--- Excerpt ---
>>>>>

Posted on 06 May 2013 by Will Emerson

Welcome to another edition of Field of Streams, your look at some streaming options for the upcoming week in fantasy baseball. Sorry for the short little hiatus, but I am back and better, well at least probably as good as, ever! So here are my fantasy pitching streaming options for the upcoming week in fantasy baseball.

July 22, 2012; Kansas City, MO, USA; Kansas City Royals pitcher Jeremy Guthrie (33) delivers a pitch against the Minnesota Twins during the first inning at Kauffman Stadium.  Mandatory Credit: Peter G. Aiken-US PRESSWIRE

Kyle Kendrick- I will admit, I have never really been much of K-squared fan, but Kyle has certainly been getting things done this season. Kendrick is 3-1 with an ERA of 2.43 and a WHIP of 1.13. Now, having not been a believer in Kendrick in the past, I immediately wanted to see if these stats are legit. Well, while it does not look like the ERA is really that sustainable, but his xFIP this season is 3.65 and his SIERA is 3.95, so he has been pitching decently. Don’t expect many Ks from Kyle as his K/9 is under seven, but he could still get you some quality starts. Kendrick will get two starts this upcoming week, at San Fran and at Arizona. Both teams have been decent at scoring runs, but have wOBAs in the bottom half of the league, so I would go ahead and stream away with Kendrick this week!

Andrew Cashner- I’ve liked “Tango and” Cashner for a good amount of time now. Now aside from his ability to grow just absolutely glorious facial hair, Cashner has not been exactly spectacular thus far in 2013. Cashner is 1-3, with a 4.24 ERA, a 1.37 WHIP and a K/9 under seven. The advanced stats seem to indicate that these numbers or on par with what they should to this point. The stat pundits, as I shall refer to them, however, project better numbers. Nothing eye-popping, but a K/9 over eight, maybe even close to nine, and an ERA between 3.60-3.75. Cashner also has two starts this week and the best news is that first start is against the Marlins. The Marlins, if you don’t know, are pretty much the worst offense in baseball, so that is a must start for Cashner. Cash’s second start is against the Rays, who are 18th in the majors in runs. Rays have had their moments offensively and that could be a play it by ear start for AC, but I say go ahead and stream him this week.

<<<<<

--- Data section ---
>>>>>

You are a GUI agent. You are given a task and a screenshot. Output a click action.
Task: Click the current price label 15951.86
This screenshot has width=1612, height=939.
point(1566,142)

<<<<<

--- Task A ---
Check each statement against the Field of Streams column and answer yes or no, quoting the words of the column that decide it: (i) Kendrick gets two starts this week, at San Francisco and at Arizona. (ii) Cashner's ERA so far in 2013 is 2.43. (iii) The Rays rank 18th in the majors in runs.
--- Task B ---
Echo the stretch of the Field of Streams column from "Kyle Kendrick- I" through "Kendrick this week!".
--- Task C ---
Write what comes next in the Field of Streams column, starting after its last sentence.
The material above plays no part in the work on the Field of Streams column.

--- Task result A ---
(i) Yes: "Kendrick will get two starts this upcoming week, at San Fran and at Arizona."
(ii) No: "Cashner is 1-3, with a 4.24 ERA, a 1.37 WHIP and a K/9 under seven."
(iii) Yes: "the Rays, who are 18th in the majors in runs."

--- Task result B ---
Kyle Kendrick- I will admit, I have never really been much of K-squared fan, but Kyle has certainly been getting things done this season. Kendrick is 3-1 with an ERA of 2.43 and a WHIP of 1.13. Now, having not been a believer in Kendrick in the past, I immediately wanted to see if these stats are legit. Well, while it does not look like the ERA is really that sustainable, but his xFIP this season is 3.65 and his SIERA is 3.95, so he has been pitching decently. Don’t expect many Ks from Kyle as his K/9 is under seven, but he could still get you some quality starts. Kendrick will get two starts this upcoming week, at San Fran and at Arizona. Both teams have been decent at scoring runs, but have wOBAs in the bottom half of the league, so I would go ahead and stream away with Kendrick this week!

--- Task result C ---
Jhoulys Chacin- Chacin is fresh off the disabled list and before he was put on the shelf with an injury he was cruisin’! Chacin stands 3-0 with a sub-two ERA. Now, the numbers will not be quite as good as they are now, but Chacin’s 3.53 xFIP and 3.77 SIERA do point to him being very serviceable in the fantasy baseball spectrum. Chacin will make his second start after coming back from the disabled list next weekend at St. Louis. Chacin does not strikeout a lot of batters and the Cardinals do not strikeout much anyways. Plus the Cards tend to do pretty well scoring runs, so I am not 100% pushing Chacin this week, but depending on how your stats are looking headed into the weekend, he may be worth a shot. I would say like 60-65% chance Jhoulys has a very good start against the Cards.

Jeremy Guthrie- “Guth” is never gonna be an ace of a staff and will generally be available. Lately Guthrie has been very good at not losing. Going into Saturday, Guthrie is working on 16 straight starts where he has managed to not lose. With a record of 3-0 and a 3.06 ERA, “Guth” has been a delight for Kansas City in 2013. Now that is all good and well, and I am sure you will see Jeremy on here plenty, but his 4.95 FIP and .269 BABIP point to a lot of good luck, and also a big regression, for the veteran. This week Guthrie makes a triumphant return to his old stomping grounds, Camden Yard. This is not a favorable match up for the Royals righty and I would steer clear of him this week.

Jose Quintana- Quintana has looked good for the Pale Hose this season. Quintana’s 3.58 ERA and 1.19 WHIP look sustainable based on his peripherals. Q’s K/9 is over seven for now, but it is more likely to hover around six. With a ground ball rate just under 50%, Jose could be living a bit dangerously from time to time, but looks like he can sustain most of the numbers that appear on his stat line. Quintana has the Halos this week and that sounds like a sort of iffy matchup, but did you know that the Angels strikeout the sixth most in baseball against lefties? Hmm? Yeah, so, there is that. I think you can expect a quality start here, but with the way the White Sox are scoring, or rather not scoring, runs, I would not bet on a “W” for “Q”.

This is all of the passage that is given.